» EXERCISE SET
A) In the notebook excerpt, what size is reported when train.pkl is loaded?
B) Copy the notebook excerpt word for word. Begin at the words "Test of config" and stop after "len(data_iter)".

Test of config and dataload 

In [6]:
config = Config()
vocab, train_set, dev_set, test_set = build_dataset(config)
data_iter = DatasetIterater(data_set = train_set, batch_size = 8)
for batch in data_iter:
    if data_iter.index % 1000 == 0:
        data_iter.index
len(data_iter)

vocab loaded sucessed, size : 14670 
./data_set/test.pkl loaded success, size: 15605
./data_set/dev.pkl loaded success, size: 31211
./data_set/train.pkl loaded success, size: 109242


1000

2000

3000

4000

5000

6000

7000

8000

9000

10000

11000

12000

13000

13656

## model

### one hot Embedding

In [7]:
class OneHotEmbedding(object):
    def __init__(self, config):
        self.vocab = pkl.load(open(config.vocab_path, 'rb'))
        self.embedding_shape = (config.batch_size, len(self.vocab))
        self.embedding_length = len(self.vocab)

» STORED ROWS
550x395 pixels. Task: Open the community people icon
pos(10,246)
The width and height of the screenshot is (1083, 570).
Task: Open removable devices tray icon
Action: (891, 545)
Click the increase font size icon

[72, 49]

--

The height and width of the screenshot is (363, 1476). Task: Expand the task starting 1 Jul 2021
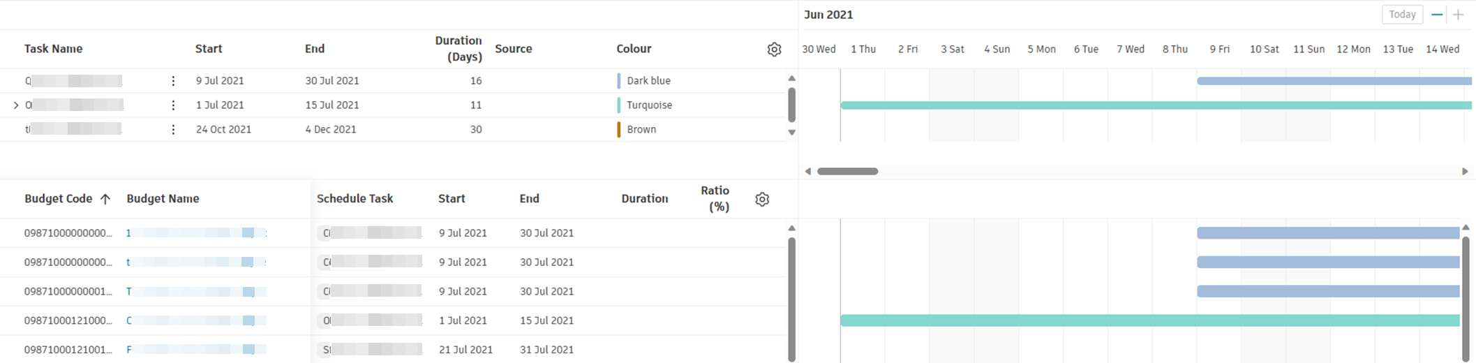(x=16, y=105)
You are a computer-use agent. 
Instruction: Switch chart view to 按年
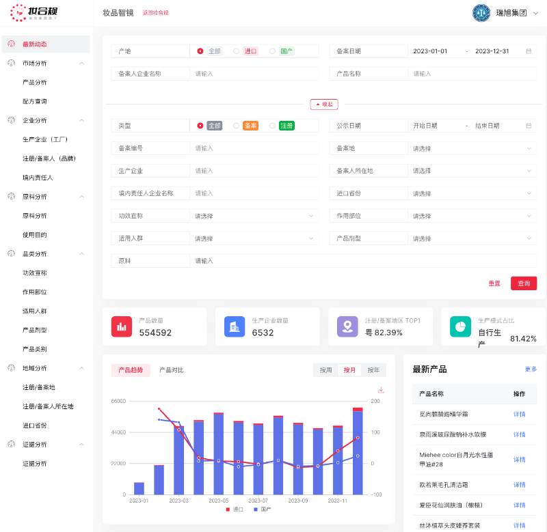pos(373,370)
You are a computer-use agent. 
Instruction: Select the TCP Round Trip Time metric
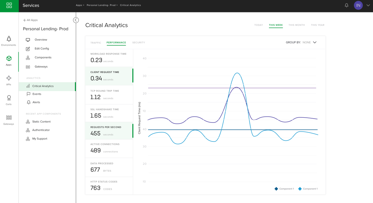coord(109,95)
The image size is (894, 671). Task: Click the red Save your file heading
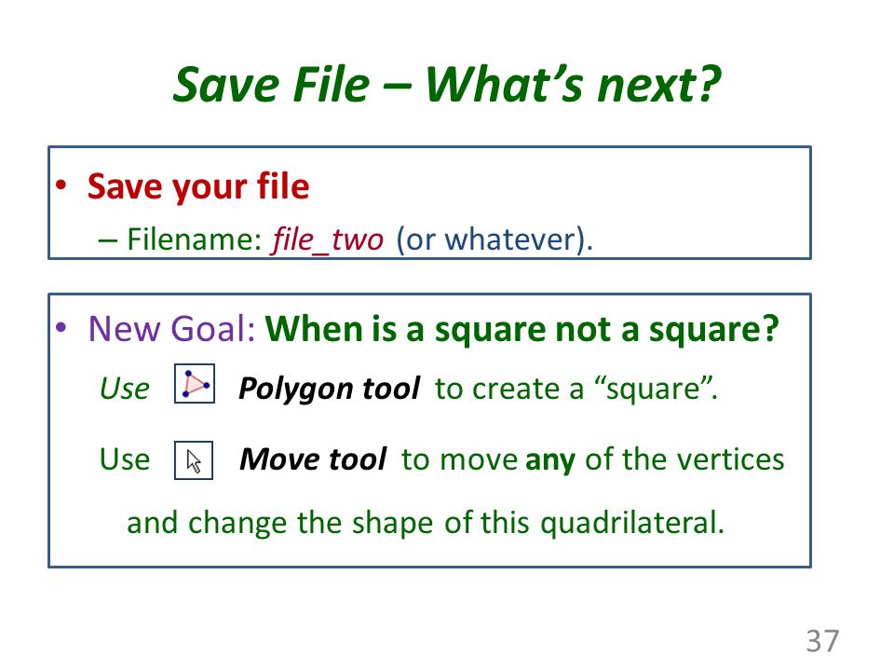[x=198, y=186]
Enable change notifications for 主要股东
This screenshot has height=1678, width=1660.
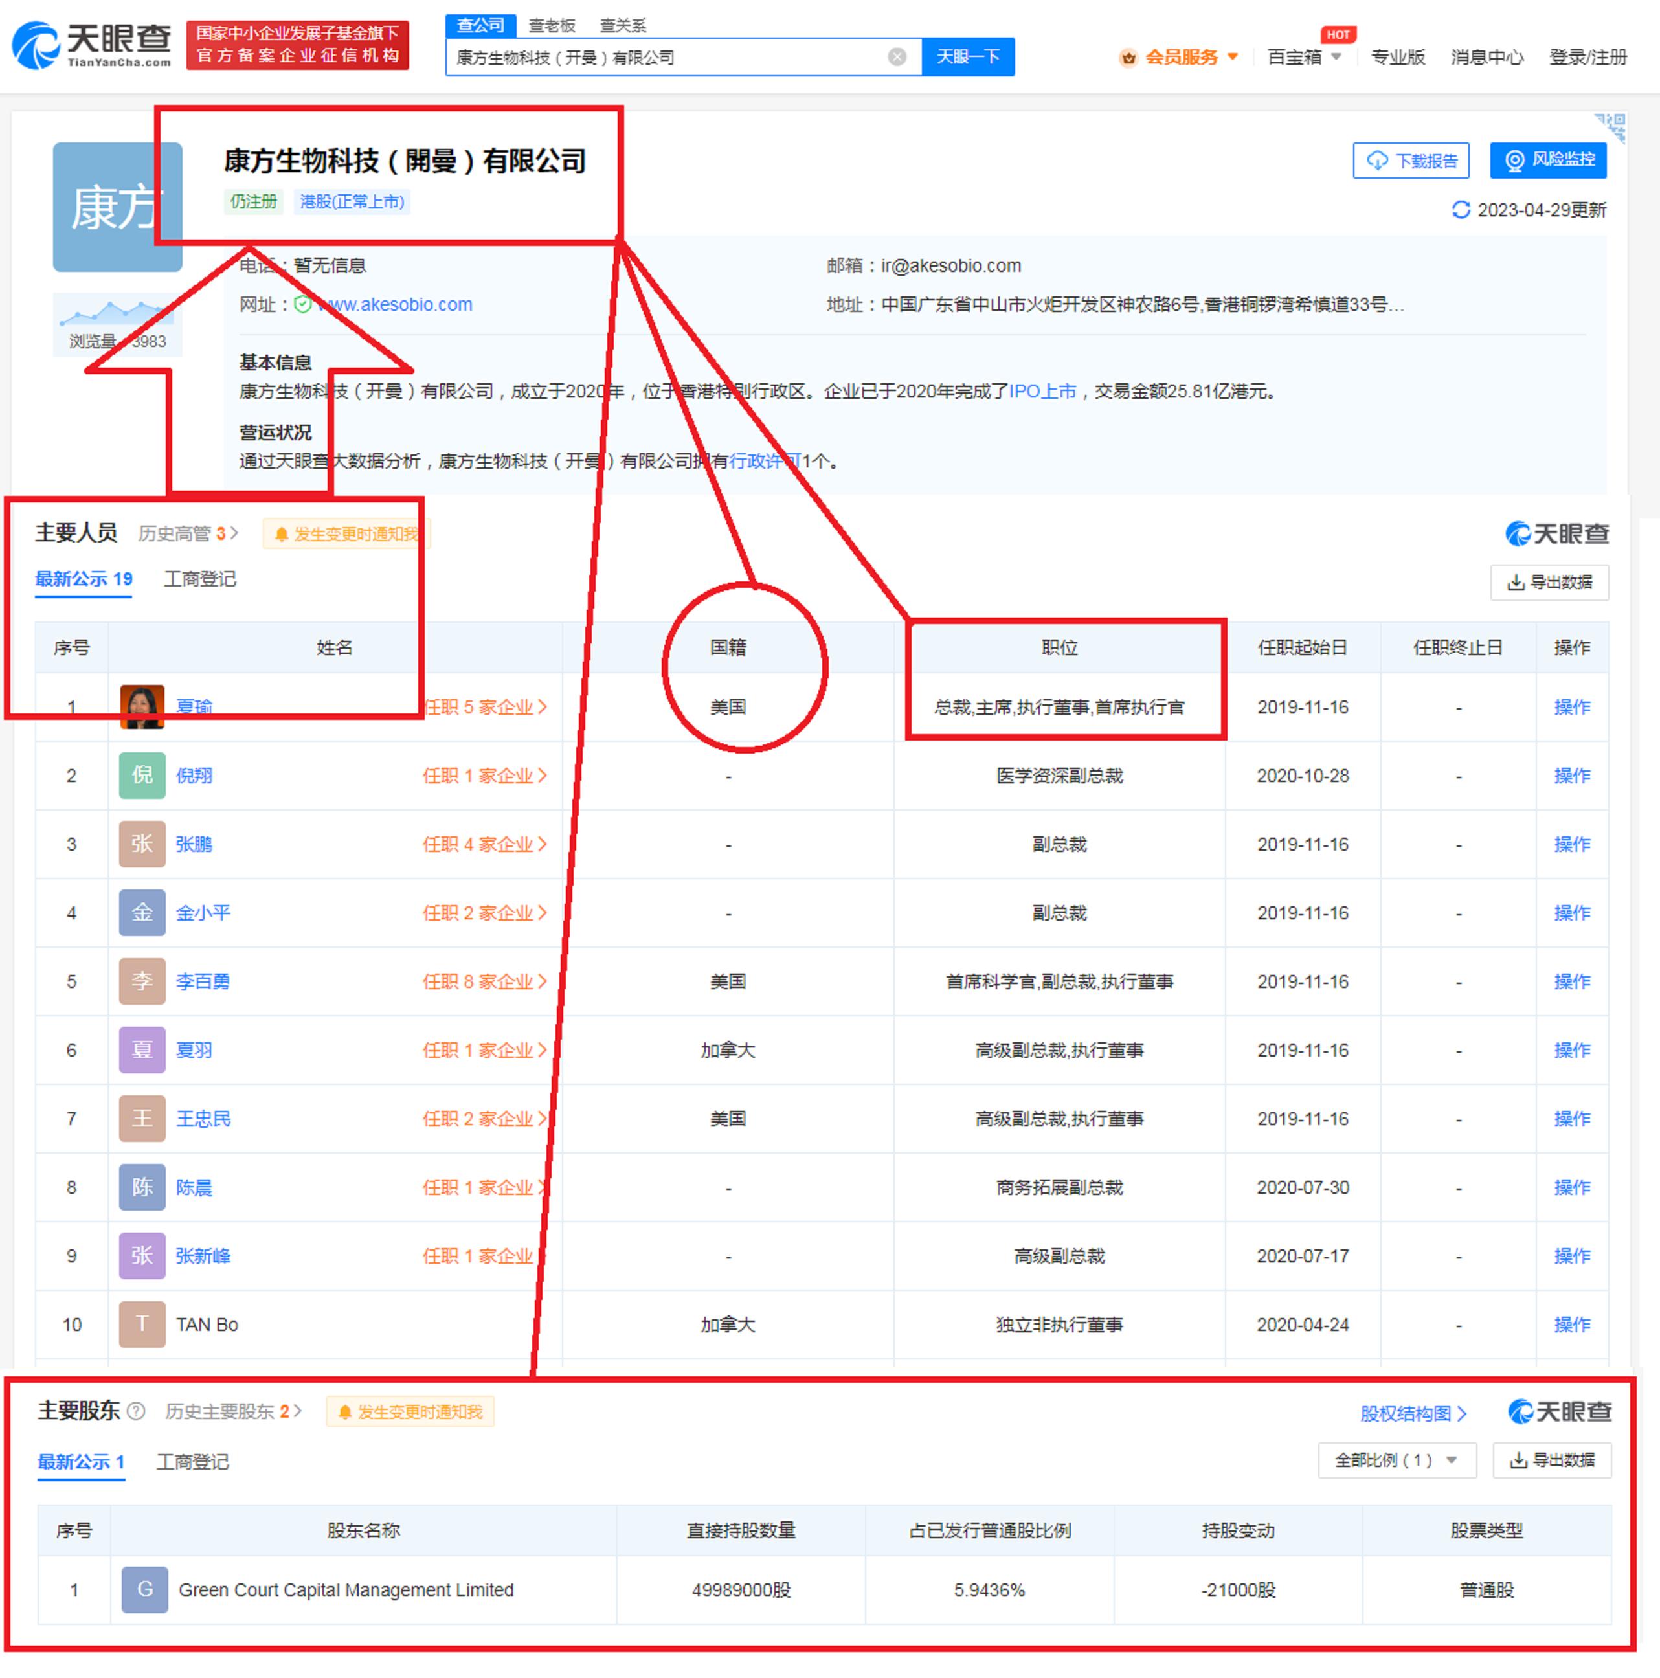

* * *

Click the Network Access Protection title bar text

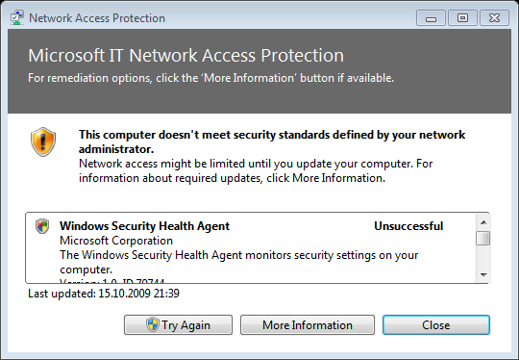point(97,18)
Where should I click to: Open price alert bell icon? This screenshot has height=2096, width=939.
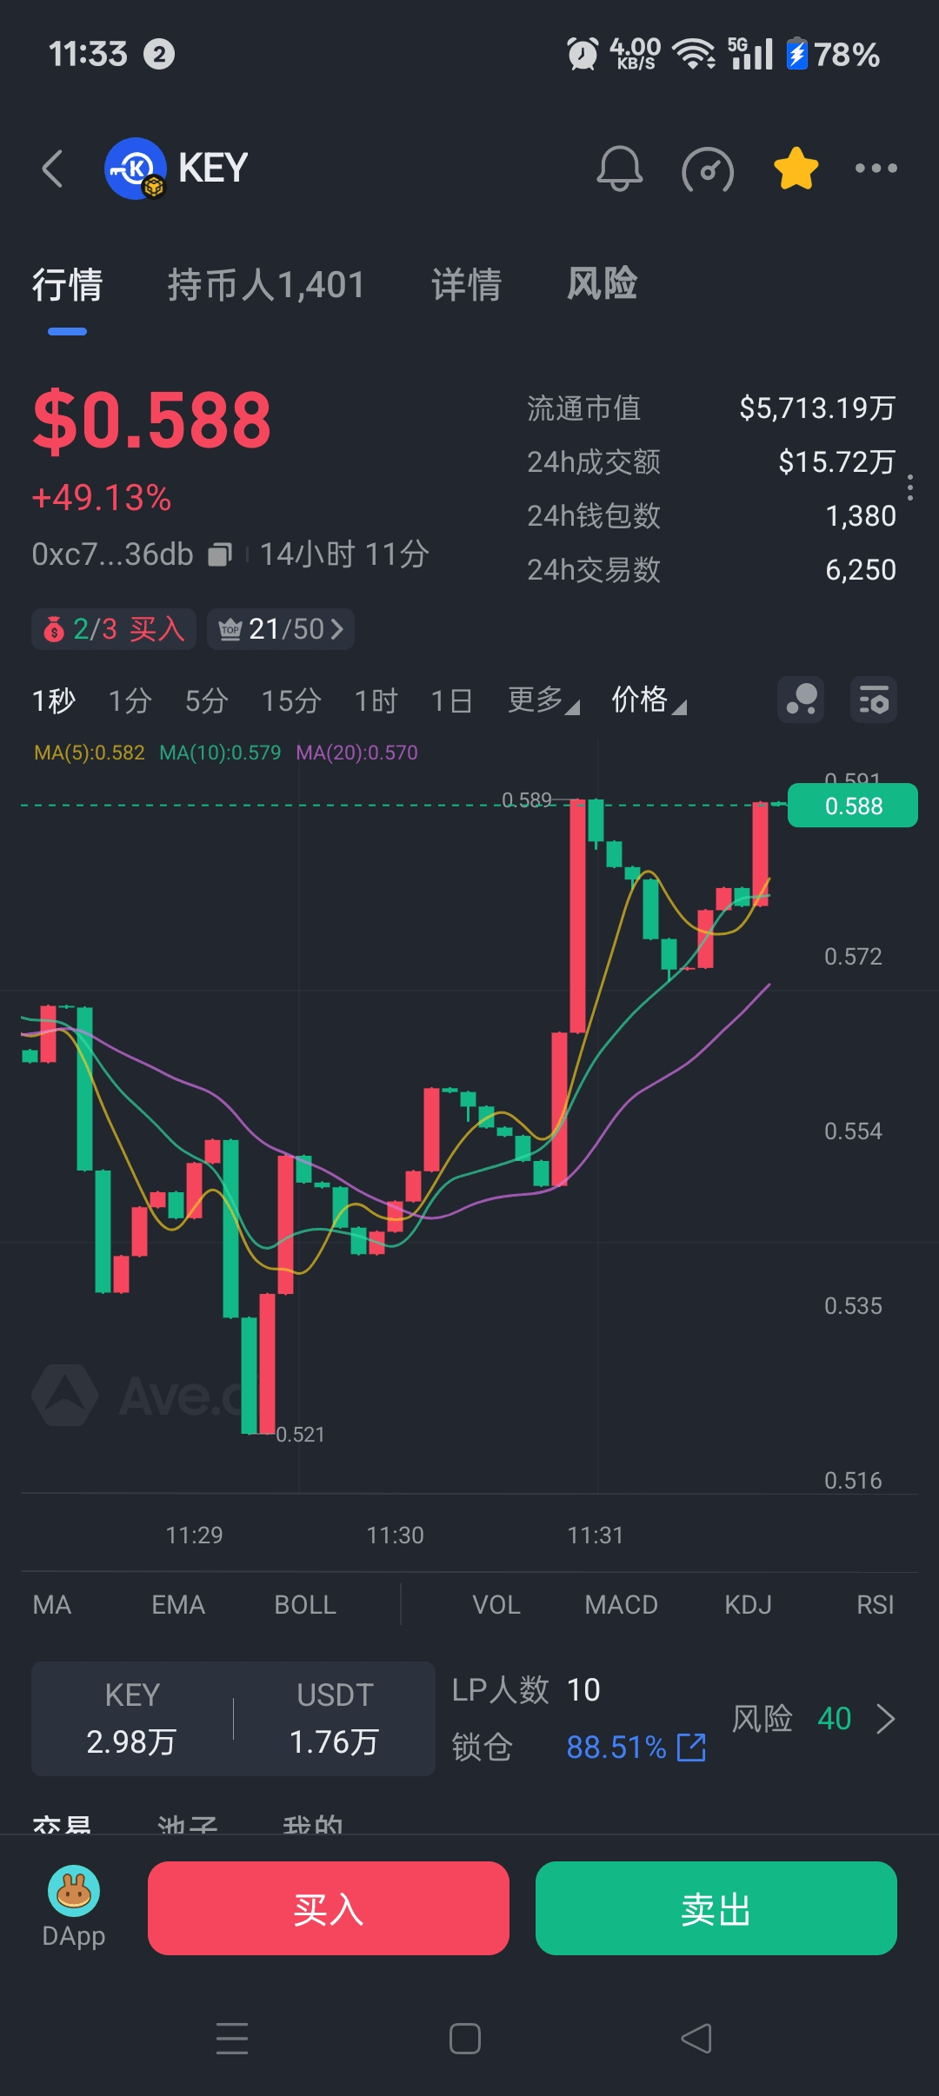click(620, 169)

» TASK RESPONSES
A) 109242

B)
Test of config and dataload 

In [6]:
config = Config()
vocab, train_set, dev_set, test_set = build_dataset(config)
data_iter = DatasetIterater(data_set = train_set, batch_size = 8)
for batch in data_iter:
    if data_iter.index % 1000 == 0:
        data_iter.index
len(data_iter)